No le convencen a Jesús los seguimientos multitudinarios; seguimientos como los que se daban entre nosotros hace unas décadas. El Señor prefiere el de unos pocos que, a pesar de sus caídas, puedan decir como Pedro: Sí, Señor, tú sabes que te quiero. Unos pocos para quienes Él sea lo más importante de sus vidas, como para cualquier papá o mamá la vida del bebé es más importante que la suya propia.
Quien no carga con su cruz y me sigue, no puede ser mi discípulo.

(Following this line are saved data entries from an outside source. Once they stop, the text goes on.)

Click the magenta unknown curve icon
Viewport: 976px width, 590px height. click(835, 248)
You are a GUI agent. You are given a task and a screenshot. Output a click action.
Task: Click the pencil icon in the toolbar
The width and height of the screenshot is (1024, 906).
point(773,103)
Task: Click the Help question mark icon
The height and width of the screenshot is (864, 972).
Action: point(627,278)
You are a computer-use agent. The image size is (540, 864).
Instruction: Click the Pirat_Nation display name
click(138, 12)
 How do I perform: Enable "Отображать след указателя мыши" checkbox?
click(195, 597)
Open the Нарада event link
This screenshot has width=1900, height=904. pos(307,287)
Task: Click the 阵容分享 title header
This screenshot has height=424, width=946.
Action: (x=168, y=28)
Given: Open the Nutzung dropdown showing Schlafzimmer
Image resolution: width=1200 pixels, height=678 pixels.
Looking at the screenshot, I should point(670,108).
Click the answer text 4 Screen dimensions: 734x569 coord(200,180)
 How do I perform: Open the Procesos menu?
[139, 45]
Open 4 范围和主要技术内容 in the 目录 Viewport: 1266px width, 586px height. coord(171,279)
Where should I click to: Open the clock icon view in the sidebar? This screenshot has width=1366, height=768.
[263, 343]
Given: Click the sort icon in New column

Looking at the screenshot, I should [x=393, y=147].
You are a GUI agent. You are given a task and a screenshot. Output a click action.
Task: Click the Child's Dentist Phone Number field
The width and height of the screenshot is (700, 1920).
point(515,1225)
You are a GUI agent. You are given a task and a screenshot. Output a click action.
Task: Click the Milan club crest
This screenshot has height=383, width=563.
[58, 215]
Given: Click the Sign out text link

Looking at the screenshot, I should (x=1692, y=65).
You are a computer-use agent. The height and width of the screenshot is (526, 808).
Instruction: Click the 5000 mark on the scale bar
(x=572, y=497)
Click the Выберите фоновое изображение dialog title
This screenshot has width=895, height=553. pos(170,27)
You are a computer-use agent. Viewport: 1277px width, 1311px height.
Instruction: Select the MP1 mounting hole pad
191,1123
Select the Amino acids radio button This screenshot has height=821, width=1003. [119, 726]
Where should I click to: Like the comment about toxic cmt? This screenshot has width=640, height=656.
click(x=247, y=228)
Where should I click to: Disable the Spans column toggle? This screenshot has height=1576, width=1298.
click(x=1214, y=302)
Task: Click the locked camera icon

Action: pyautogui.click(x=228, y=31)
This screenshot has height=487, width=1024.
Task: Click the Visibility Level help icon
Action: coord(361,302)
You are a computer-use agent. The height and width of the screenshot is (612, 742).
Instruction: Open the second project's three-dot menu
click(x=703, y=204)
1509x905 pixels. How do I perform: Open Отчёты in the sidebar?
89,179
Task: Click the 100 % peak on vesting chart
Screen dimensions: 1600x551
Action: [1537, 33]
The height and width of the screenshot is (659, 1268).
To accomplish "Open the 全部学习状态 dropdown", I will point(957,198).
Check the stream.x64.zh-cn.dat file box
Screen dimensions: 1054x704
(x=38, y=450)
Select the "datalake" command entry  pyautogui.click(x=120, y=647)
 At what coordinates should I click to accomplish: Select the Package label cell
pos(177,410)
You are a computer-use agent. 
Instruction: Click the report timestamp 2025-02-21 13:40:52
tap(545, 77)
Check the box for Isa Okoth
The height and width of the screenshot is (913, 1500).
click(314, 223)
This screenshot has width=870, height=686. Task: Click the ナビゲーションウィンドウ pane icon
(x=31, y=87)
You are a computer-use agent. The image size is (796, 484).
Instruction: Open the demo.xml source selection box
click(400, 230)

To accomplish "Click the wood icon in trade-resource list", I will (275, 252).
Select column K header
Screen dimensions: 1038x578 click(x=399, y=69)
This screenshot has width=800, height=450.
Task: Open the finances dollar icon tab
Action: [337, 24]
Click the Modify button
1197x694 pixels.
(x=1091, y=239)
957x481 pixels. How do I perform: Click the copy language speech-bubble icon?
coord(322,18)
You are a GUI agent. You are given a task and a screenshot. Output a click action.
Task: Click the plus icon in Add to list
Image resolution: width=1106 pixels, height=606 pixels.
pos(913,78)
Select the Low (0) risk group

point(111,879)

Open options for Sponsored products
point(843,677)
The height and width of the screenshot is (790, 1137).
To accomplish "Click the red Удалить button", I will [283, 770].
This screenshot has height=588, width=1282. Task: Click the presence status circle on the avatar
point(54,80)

La cruz. La suya y la nuestra. Desde la cruz de los pequeños sacrificios cotidianos hasta, si necesario, la del martirio. Hoy Jesús, poco contento con el seguimiento poco fiable de tanta gente, se muestra especialmente exigente. Nos ordena poner en el altar de las ofrendas, como hizo Abrahán con su hijo Isaac, todo aquello que más queremos: desde los bienes materiales hasta las relaciones afectivas… Quien descubre el tesoro escondido es capaz de hacerlo. Quien no lo descubre acabará abandonando el seguimiento, como vemos en el Evangelio de Juan: Desde entonces muchos de sus discípulos se echaron atrás y ya no andaban con Él (Jn 6, 66). Por otra parte, Dios quiere que esas mismas cosas que ponemos sobre el altar del sacrificio nos sirvan de ayuda para alcanzar la plena realización.
Si uno de vosotros pretende construir una torre, ¿no se sienta primero a calcular los gastos, a ver si tiene para terminarla?
Para que entendamos bien sus radicales exigencias, Jesús añade las parábolas de la torre y de la batalla. Quienes seguimos a Jesús desde niños, y lo hacemos sencillamente porque eso hacía todo el mundo, tenemos que detenernos, sentarnos y sopesar si continuamos o no por ese camino. El seguimiento tiene que ser una opción lúcida y personal, independiente del entorno en que me muevo.